In 2018, findings of the phase III clinical trial (NCT02267343) for advanced stomach cancer based on the ATTRACTION-02 research, investigating the safety and efficacy of the PD-1 checkpoint inhibitor nivolumab in patients with incurable advanced or recurrent gastric/gastrointestinal adenocarcinoma in Asian countries, were announced at the ESMO Congress. After two years of follow-up surveys, it was evident that patients receiving nivolumab treatment had better overall survival than those receiving placebo treatment. Nivolumab-treated patients' median overall survival (mOS) was 5.26 months compared to 4.14 months for placebo-treated patients [hazard ratio (HR)=0.63, 95% confidence interval (CI): 0.51-0.78, P<0.0001].^[38] In patients who have undergone treatment, nivolumab was reported to have a superior therapeutic impact and has the potential to transform into a new clinical treatment agent.

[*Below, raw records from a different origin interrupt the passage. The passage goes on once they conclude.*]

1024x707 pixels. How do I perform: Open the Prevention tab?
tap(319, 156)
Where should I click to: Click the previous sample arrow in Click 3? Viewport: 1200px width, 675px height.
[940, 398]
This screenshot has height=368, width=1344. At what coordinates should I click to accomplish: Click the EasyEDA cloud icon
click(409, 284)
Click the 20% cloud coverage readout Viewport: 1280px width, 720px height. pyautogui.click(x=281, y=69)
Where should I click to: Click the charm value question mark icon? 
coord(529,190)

Subsequently, with the joint promotion of multiple research results, in March 2020, the National Medical Products Administration (NMPA) formally consented to utilize nivolumab monotherapy as the third-line chemotherapy for gastric cancer. In China, nivolumab was also the first immunotherapy medicine to be approved for the treatment of stomach cancer. The Guidelines for the Diagnosis and Treatment of Gastric Cancer, issued in 2022, also recommend nivolumab as a Class I treatment for advanced metastatic gastric cancer in the third line of therapy.^[39]

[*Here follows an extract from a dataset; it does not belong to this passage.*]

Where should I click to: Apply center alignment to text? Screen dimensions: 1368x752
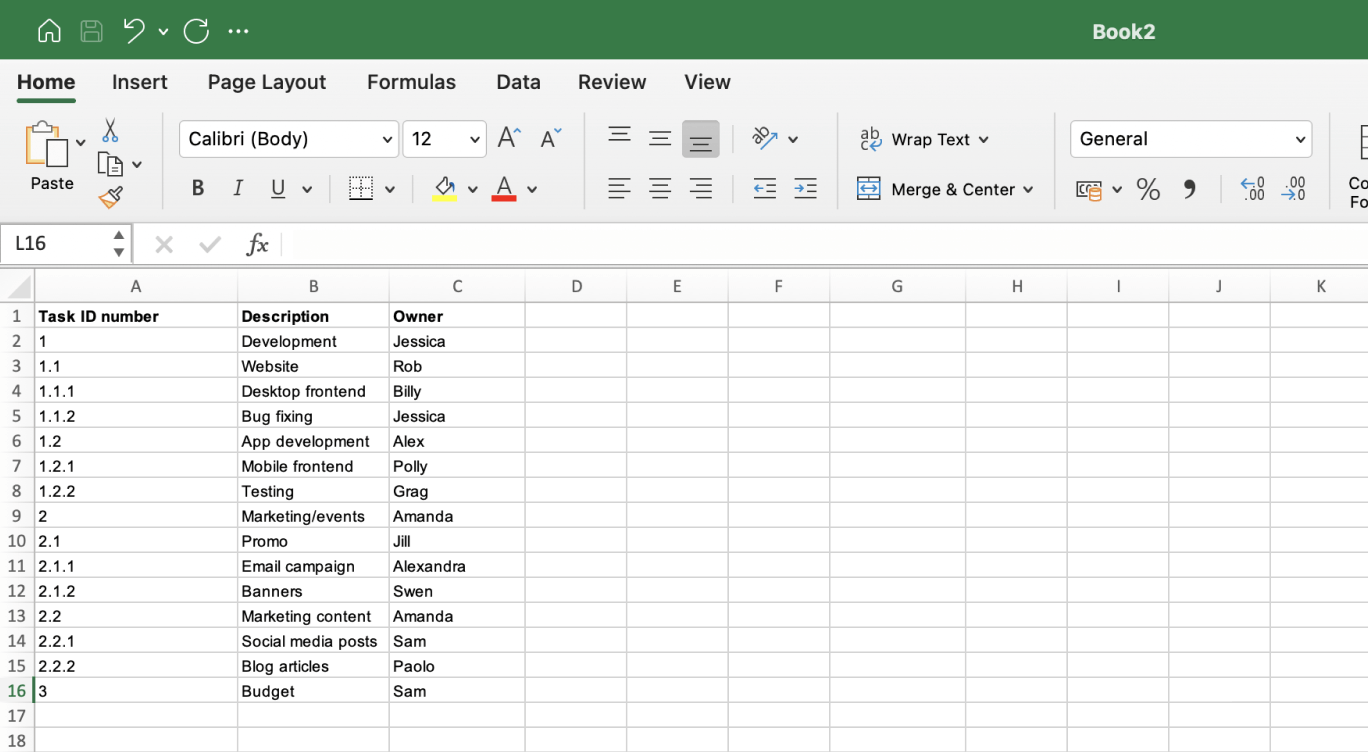pos(660,188)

Similar to nivolumab, the clinical trial KEYNOTE-059 examined pembrolizumab's efficacy in patients who had previously been treated and were diagnosed with advanced cancer of the gastroesophageal junction. The trial selected patients underwent at least two different treatments and both of them were unsuccessful, and the results showed that in those subjects who were PD-L1 positive and had a positive score CPS ≥1, pembrolizumab attained an ORR of 12%, and the median overall survival was 5.8 months.^[40]

The results showed that in patients with advanced gastroesophageal junction adenocarcinoma who had been treated with at least two different regimens before, pembrolizumab had better results against the tumor and the drug had a longer duration of remission, better overall outcomes, and a satisfactory patient prognosis. Therefore, for patients with PD-L1 CPS ≥1, as a third-line therapy, pembrolizumab monotherapy has been authorized. In addition, in the 2022 edition of the Chinese Society of Clinical Oncology (CSCO) Guidelines, as a Tier 3 recommended agent for the first-line treatment of patients with this kind of cancer, pembrolizumab monotherapy is included.^[39]

As a third-line therapy for advanced gastric cancer, PD-1 immune checkpoint inhibitors are not a mainstream choice in clinical gastric cancer treatment. Meanwhile, studies have proven that the therapeutic effect achieved with immune checkpoint inhibitors alone is much lower than expected, therefore, in the current clinical practice treatment, there is a preference for combining immune checkpoint inhibitors with other drugs or therapies.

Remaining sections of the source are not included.